Italian property’s long term values deemed solid

| Tue, 02/10/2009 - 06:05

words by Carla Passino
A performance analysis of the Italian property market for the last 25 years shows that values have grown substantially in real terms.

After years of boom, the Italian property market has entered a phase of gentle decline. Prices are expected to fall slightly in 2009, and sales have already gone down. But how much will this slowdown affect long term property values?

Rather little, if previous market patterns recur. With the proviso that past performances are never a guarantee of future ones, an analysis of historic data by estate agent conglomerate UBH indicates that Italian property prices are robust in the long term.

The UBH research department looked at property prices and sales volumes for the last 25 years. This year’s figures show that sale times are up (6.6 months in January 2009, against 5.2 in the same month of last year) and the gap between asking and sale price has become more substantial (14.1% against 11.3% last year). This follows on from last year’s market slowdown, which saw transaction volumes go down by an estimated 19.3% and prices by 6.8%.

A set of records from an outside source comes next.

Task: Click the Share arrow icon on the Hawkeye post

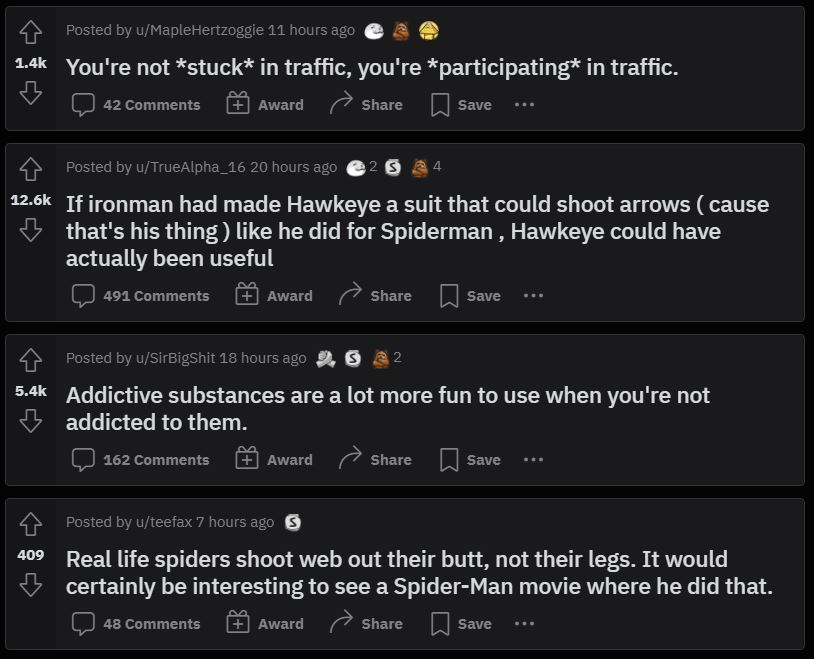Action: 347,295
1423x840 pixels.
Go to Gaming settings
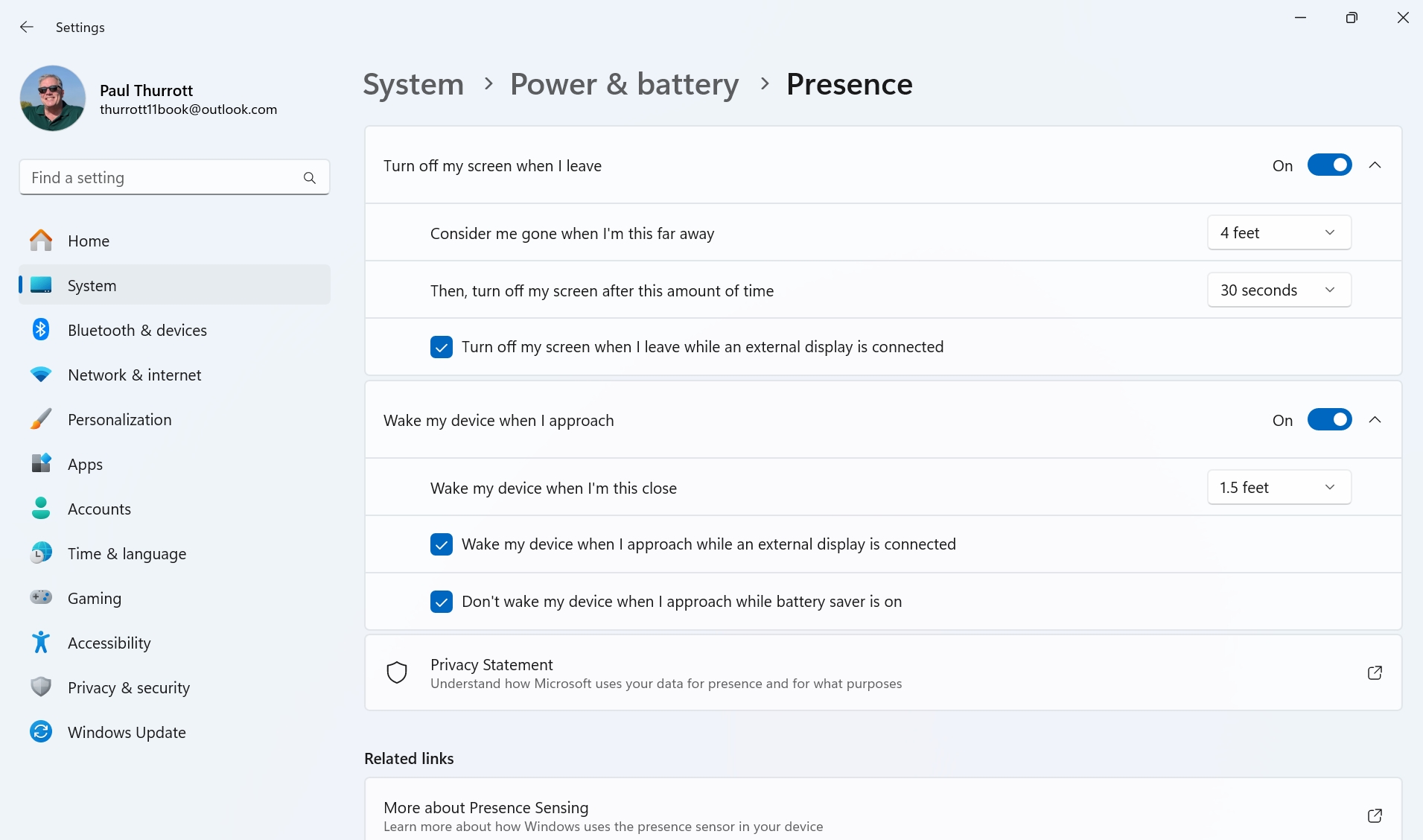click(x=95, y=598)
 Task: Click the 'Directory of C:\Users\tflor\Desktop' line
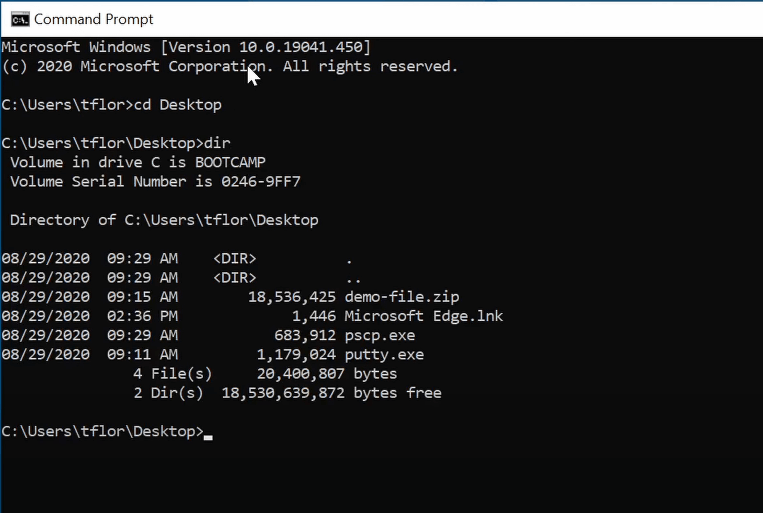tap(163, 220)
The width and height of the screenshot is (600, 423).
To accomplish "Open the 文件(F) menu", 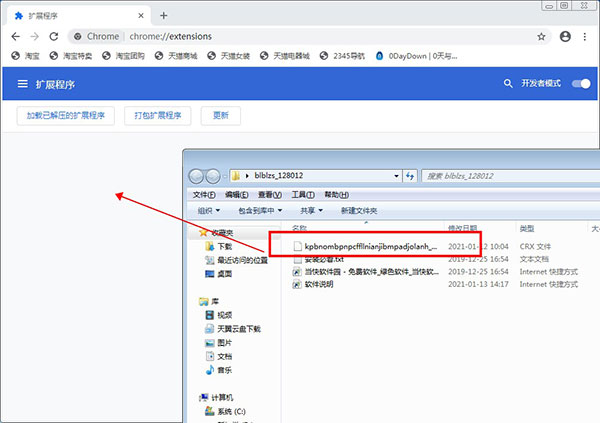I will (x=204, y=194).
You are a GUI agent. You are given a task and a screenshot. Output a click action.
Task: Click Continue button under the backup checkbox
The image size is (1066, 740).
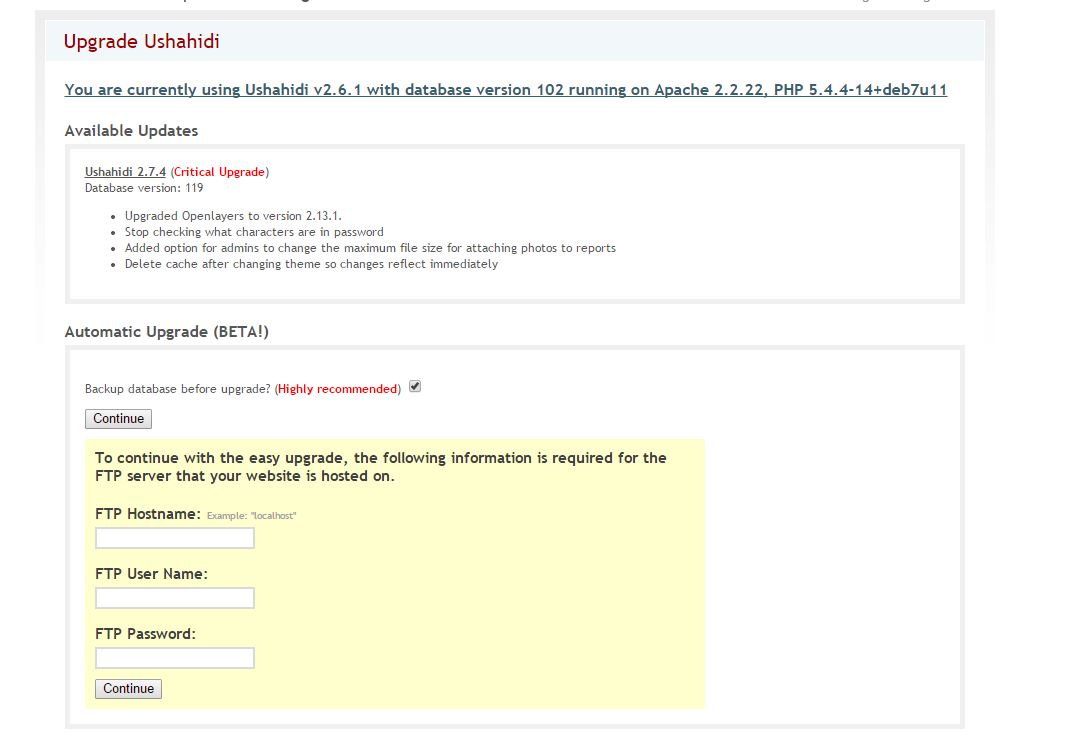coord(118,419)
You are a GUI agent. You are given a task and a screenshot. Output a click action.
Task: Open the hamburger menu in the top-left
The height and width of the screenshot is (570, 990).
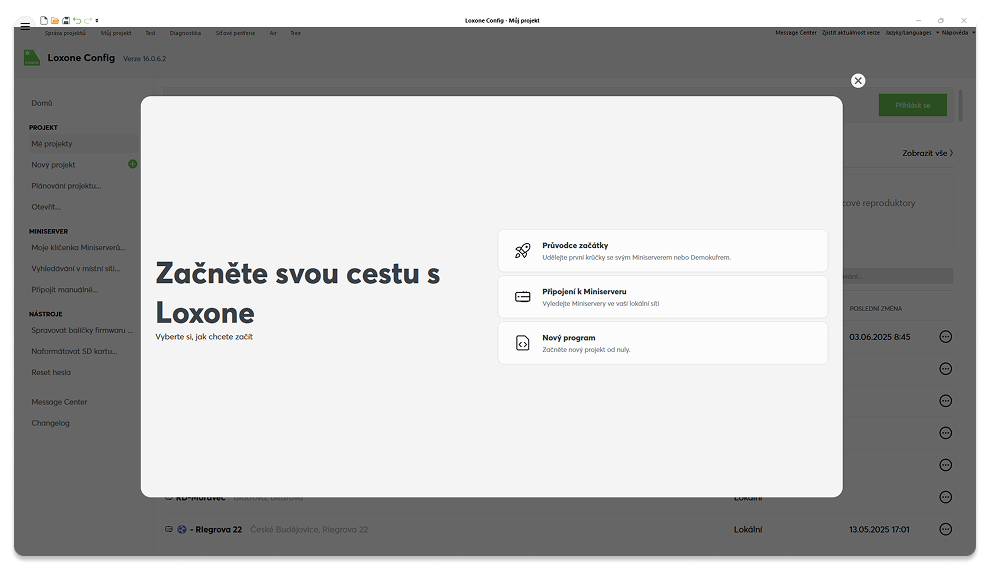[25, 26]
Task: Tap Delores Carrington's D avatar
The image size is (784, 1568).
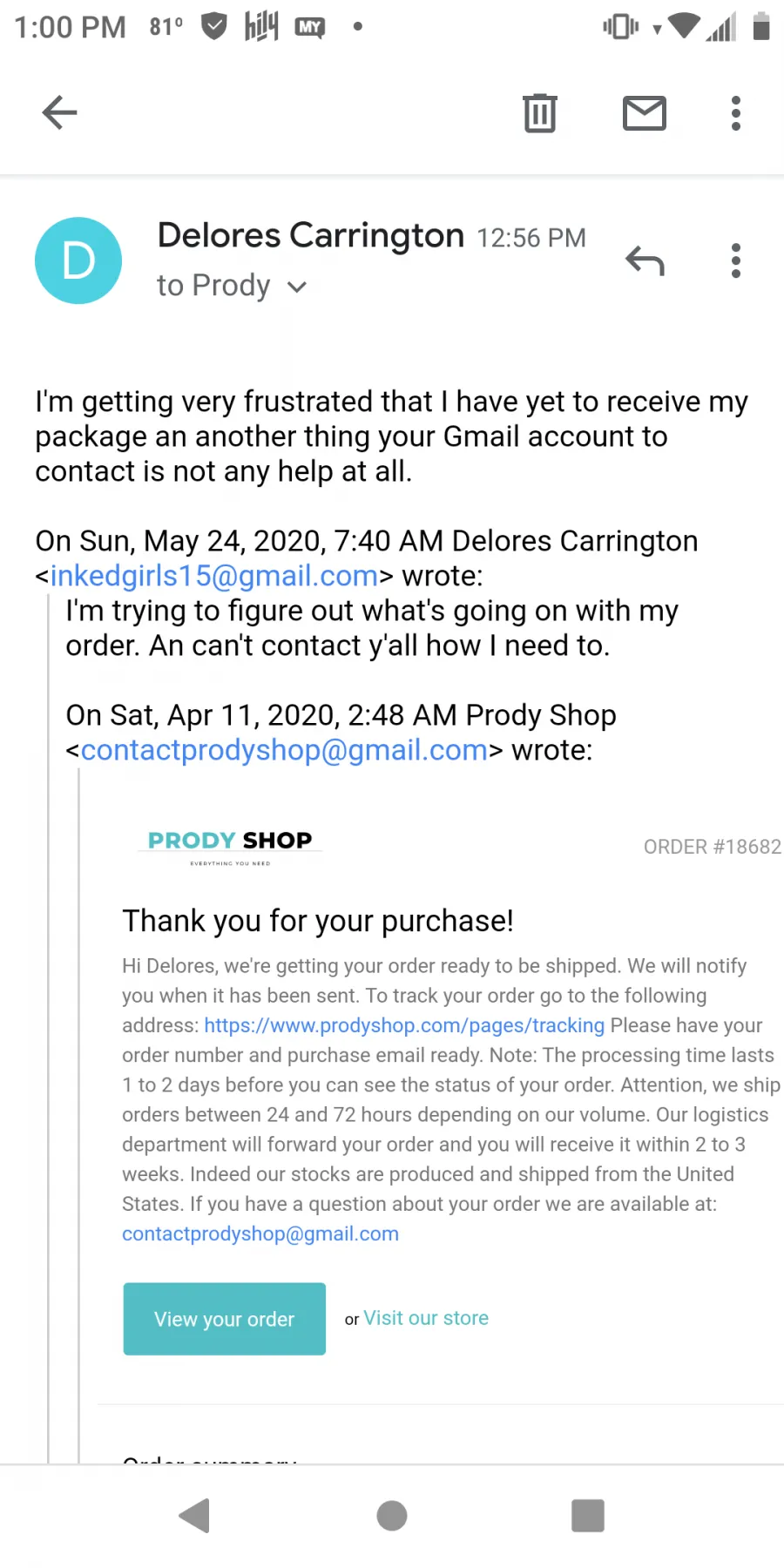Action: [78, 260]
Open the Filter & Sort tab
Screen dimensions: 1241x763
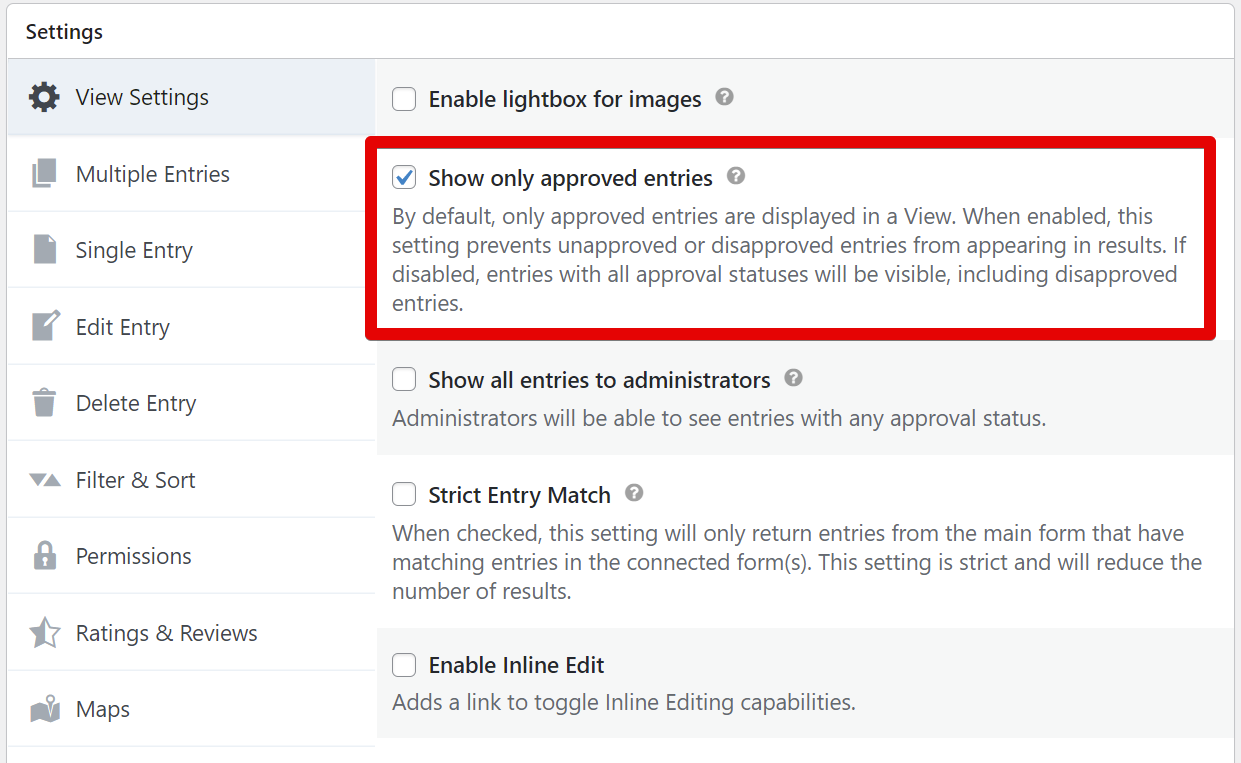[135, 480]
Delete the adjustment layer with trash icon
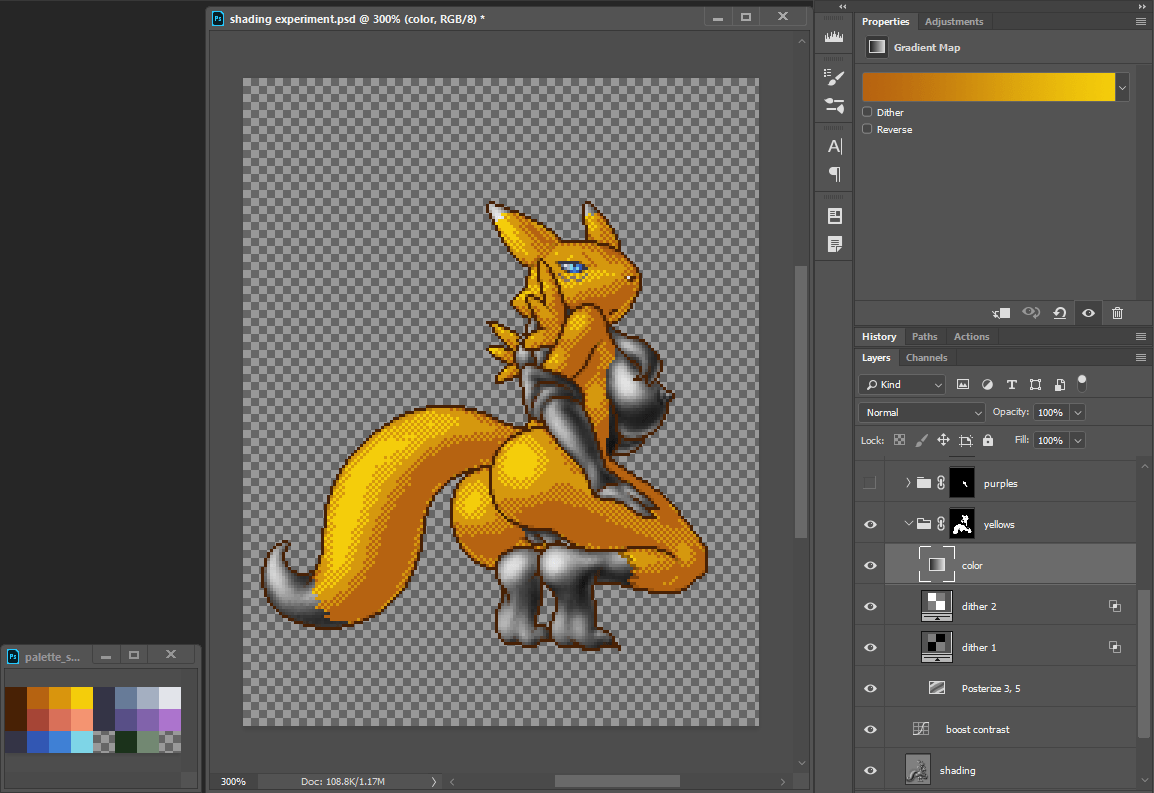Screen dimensions: 1154x793 point(1118,313)
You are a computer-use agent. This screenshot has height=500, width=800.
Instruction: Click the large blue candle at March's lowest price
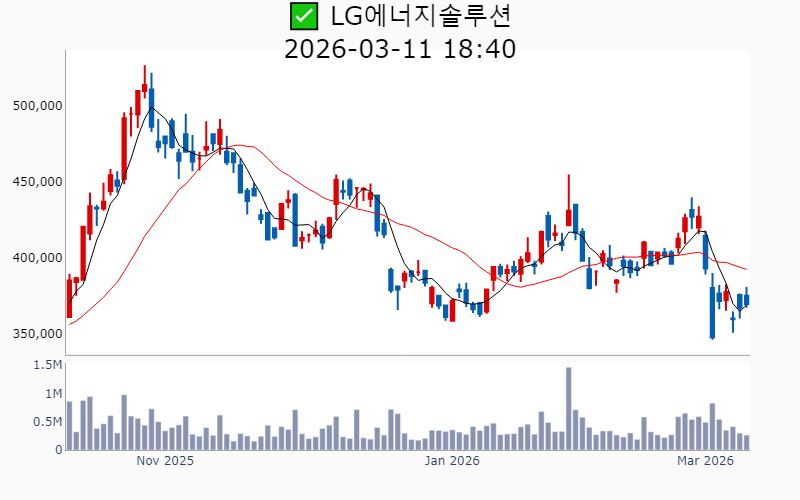pos(712,312)
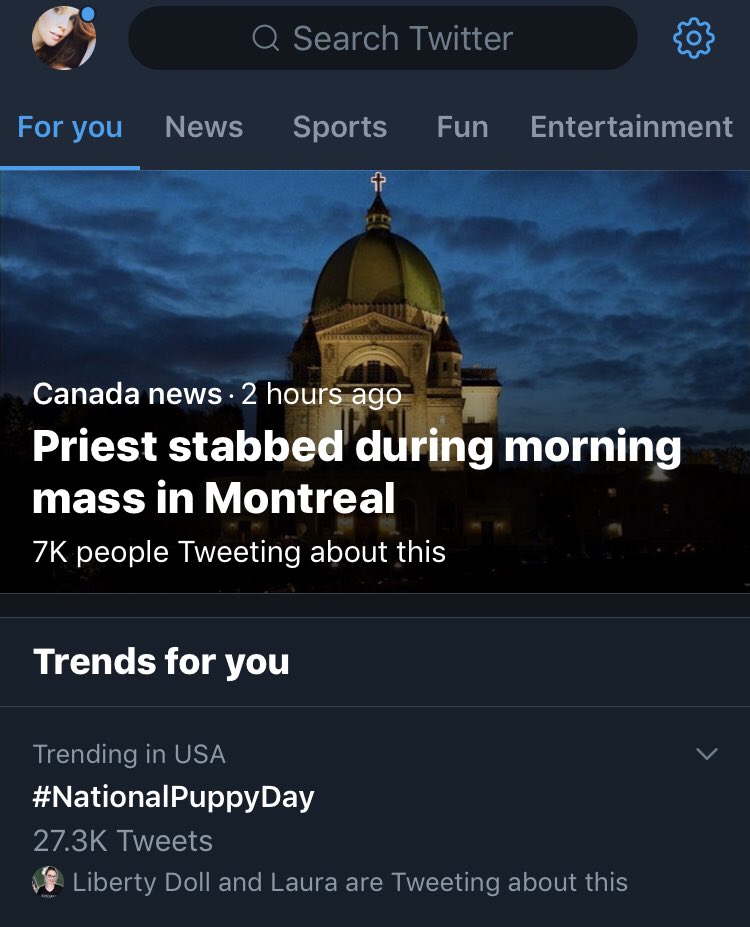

But put these figures in a historical perspective and the property sector start looking a lot healthier. Over the last 25 years, sale volumes in Italy have grown hugely, and so have values. Last year’s transactions were 1 ½ times those of 1985—and nominal prices were three times as high.

Of course, Italy knew a period of high inflation during those years, but even taking that into account, real values still grew by a substantial 57%.

Even more interesting is the comparison with a past property slowdown—the one that started in 1992, which was widely considered one of Italy’s worst property crashes since the end of the Second World War. In that year, sales went down by 16.3%. Prices quickly followed suit, falling by 16.3% in 1993, 12.6% in 1994 and 5.5% in 1995.

Unlike now, the cost of money, and thus mortgages, remained high at the time, hindering recovery. And the top end of the market was badly affected, with a 13.5% decline in premium home prices between 1992 and 1993, against 1.2% in 2008.

Nonetheless, values bounced back—nominal figures started picking up in 1996, and, by 2005, prices had substantially overshot the 1992 ones in real, as well as nominal terms.